== Pixel coordinate grounding data ==

● ● ● ●

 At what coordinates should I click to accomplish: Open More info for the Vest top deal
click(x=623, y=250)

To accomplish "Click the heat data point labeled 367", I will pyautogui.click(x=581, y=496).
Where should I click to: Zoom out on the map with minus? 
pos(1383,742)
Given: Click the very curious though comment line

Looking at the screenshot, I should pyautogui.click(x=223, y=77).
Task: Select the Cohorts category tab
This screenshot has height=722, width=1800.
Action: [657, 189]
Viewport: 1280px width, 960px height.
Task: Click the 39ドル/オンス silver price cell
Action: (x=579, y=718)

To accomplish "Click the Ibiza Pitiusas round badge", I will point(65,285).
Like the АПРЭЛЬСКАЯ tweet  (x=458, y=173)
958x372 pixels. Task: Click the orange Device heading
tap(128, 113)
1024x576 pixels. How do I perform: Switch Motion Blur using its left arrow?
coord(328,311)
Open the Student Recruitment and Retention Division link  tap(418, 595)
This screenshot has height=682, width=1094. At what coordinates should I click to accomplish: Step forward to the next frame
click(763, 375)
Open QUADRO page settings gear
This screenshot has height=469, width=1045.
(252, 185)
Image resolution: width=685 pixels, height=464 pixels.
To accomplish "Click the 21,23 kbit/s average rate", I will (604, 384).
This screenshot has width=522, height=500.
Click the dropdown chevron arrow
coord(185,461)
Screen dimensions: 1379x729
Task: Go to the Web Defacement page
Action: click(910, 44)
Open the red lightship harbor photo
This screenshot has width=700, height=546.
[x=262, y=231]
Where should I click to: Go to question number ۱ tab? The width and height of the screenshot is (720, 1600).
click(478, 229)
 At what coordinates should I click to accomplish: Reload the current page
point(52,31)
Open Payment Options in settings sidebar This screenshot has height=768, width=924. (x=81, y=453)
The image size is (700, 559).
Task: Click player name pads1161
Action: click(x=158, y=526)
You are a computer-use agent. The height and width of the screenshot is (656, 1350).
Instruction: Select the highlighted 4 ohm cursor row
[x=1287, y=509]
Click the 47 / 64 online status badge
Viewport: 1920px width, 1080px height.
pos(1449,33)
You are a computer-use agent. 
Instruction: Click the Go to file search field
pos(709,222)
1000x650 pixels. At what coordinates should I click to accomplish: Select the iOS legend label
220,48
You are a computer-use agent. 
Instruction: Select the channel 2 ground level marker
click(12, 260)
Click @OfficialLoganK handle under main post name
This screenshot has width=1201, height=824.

● ● ● ●

== What you should do ==
Only the lines from the first line of the records through the one containing "Task: Select the Cohorts category tab" should be reproduced, exactly, with both of them included.

== Result of the exercise ==
 At what coordinates should I click to accomplish: Open More info for the Vest top deal
click(x=623, y=250)

To accomplish "Click the heat data point labeled 367", I will pyautogui.click(x=581, y=496).
Where should I click to: Zoom out on the map with minus? 
pos(1383,742)
Given: Click the very curious though comment line

Looking at the screenshot, I should pyautogui.click(x=223, y=77).
Task: Select the Cohorts category tab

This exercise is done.